The problem =>
Beneath this sentence is a listing. Return its lines from the one containing "You are a computer-use" through the last, exactly, and omit the pictures.

[[ The data open ]]

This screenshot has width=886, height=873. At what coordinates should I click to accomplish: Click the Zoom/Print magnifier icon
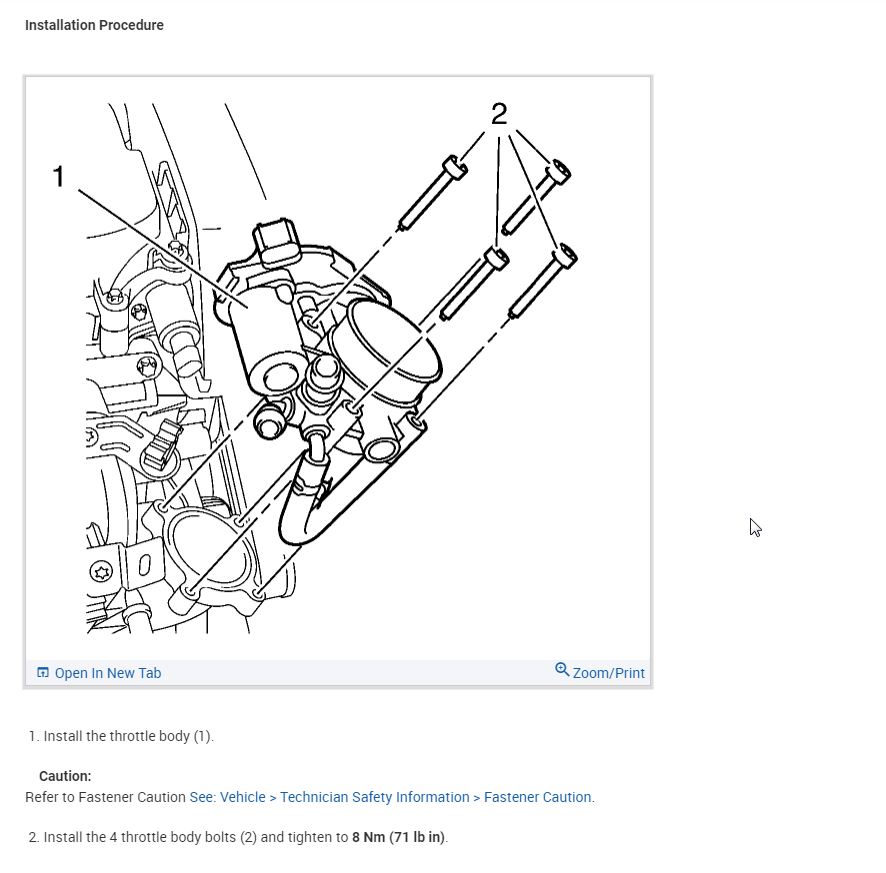coord(562,670)
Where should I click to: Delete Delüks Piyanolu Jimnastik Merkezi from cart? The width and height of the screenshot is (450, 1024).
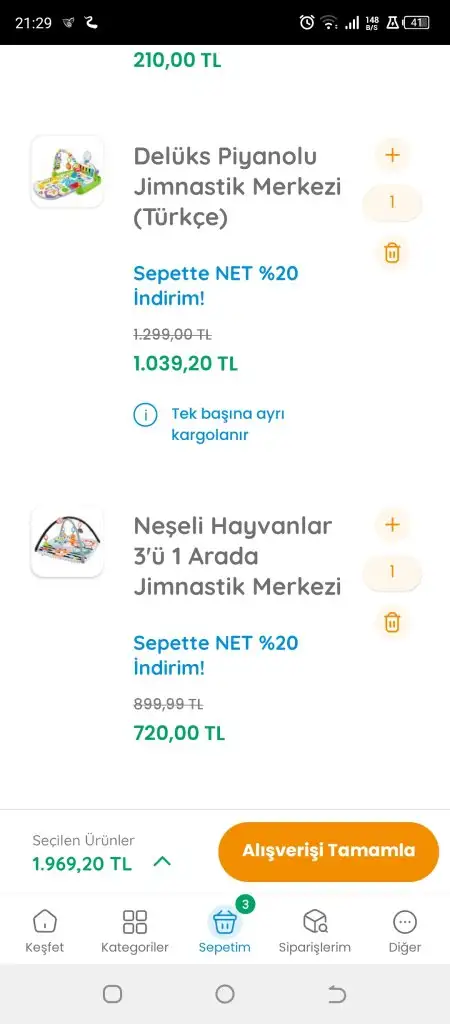pyautogui.click(x=392, y=252)
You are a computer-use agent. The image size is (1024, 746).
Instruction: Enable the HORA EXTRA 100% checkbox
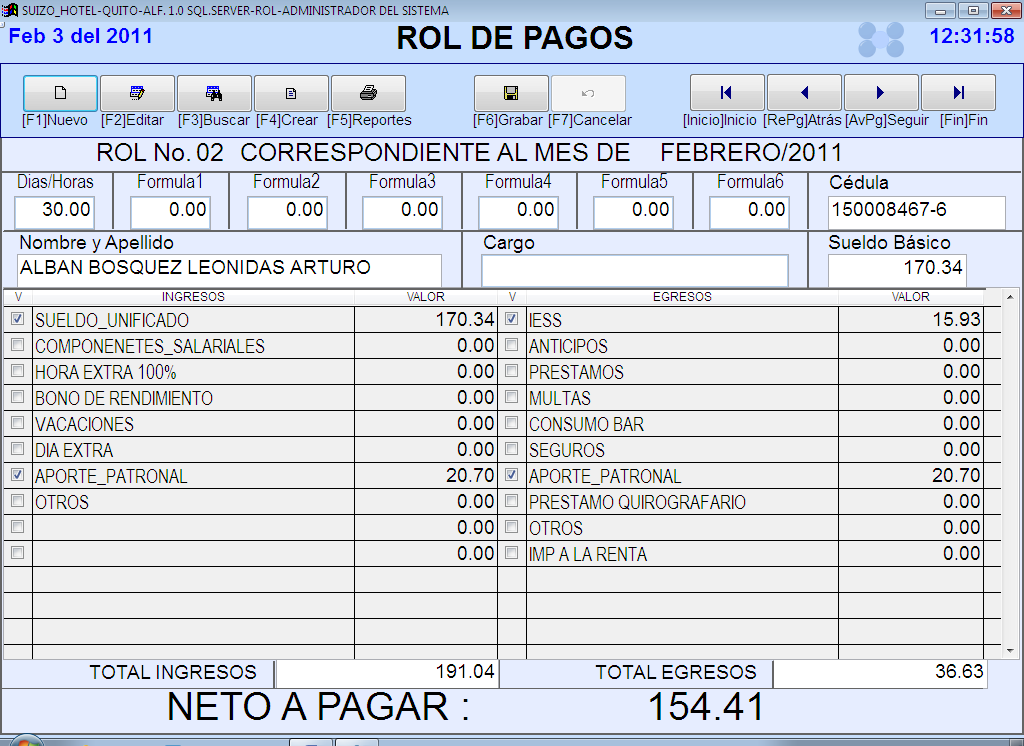17,371

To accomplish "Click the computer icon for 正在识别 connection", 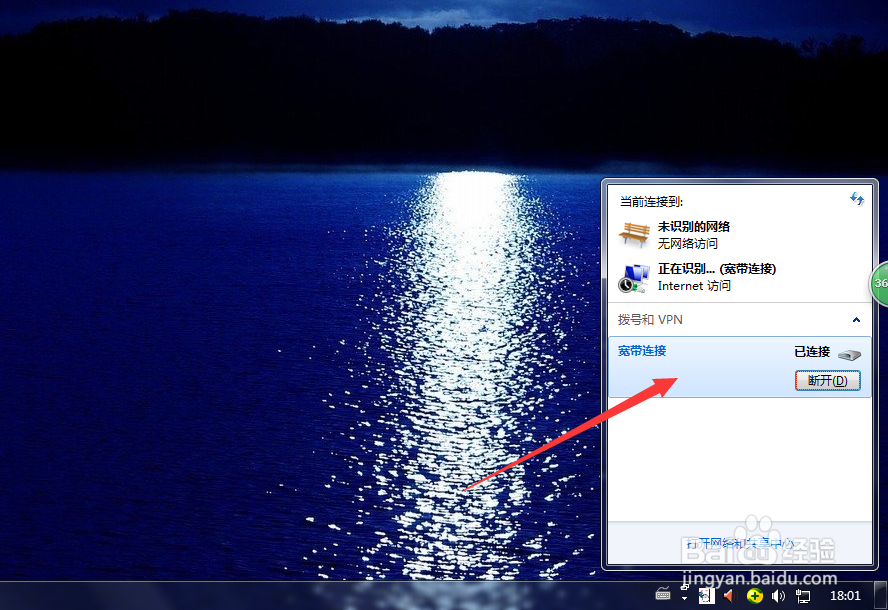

[[ The data closed ]]

Solution below =>
You are a computer-use agent. The image size is (1024, 746).
Instruction: Enable the HORA EXTRA 100% checkbox
17,371

To accomplish "Click the computer icon for 正在识别 connection", 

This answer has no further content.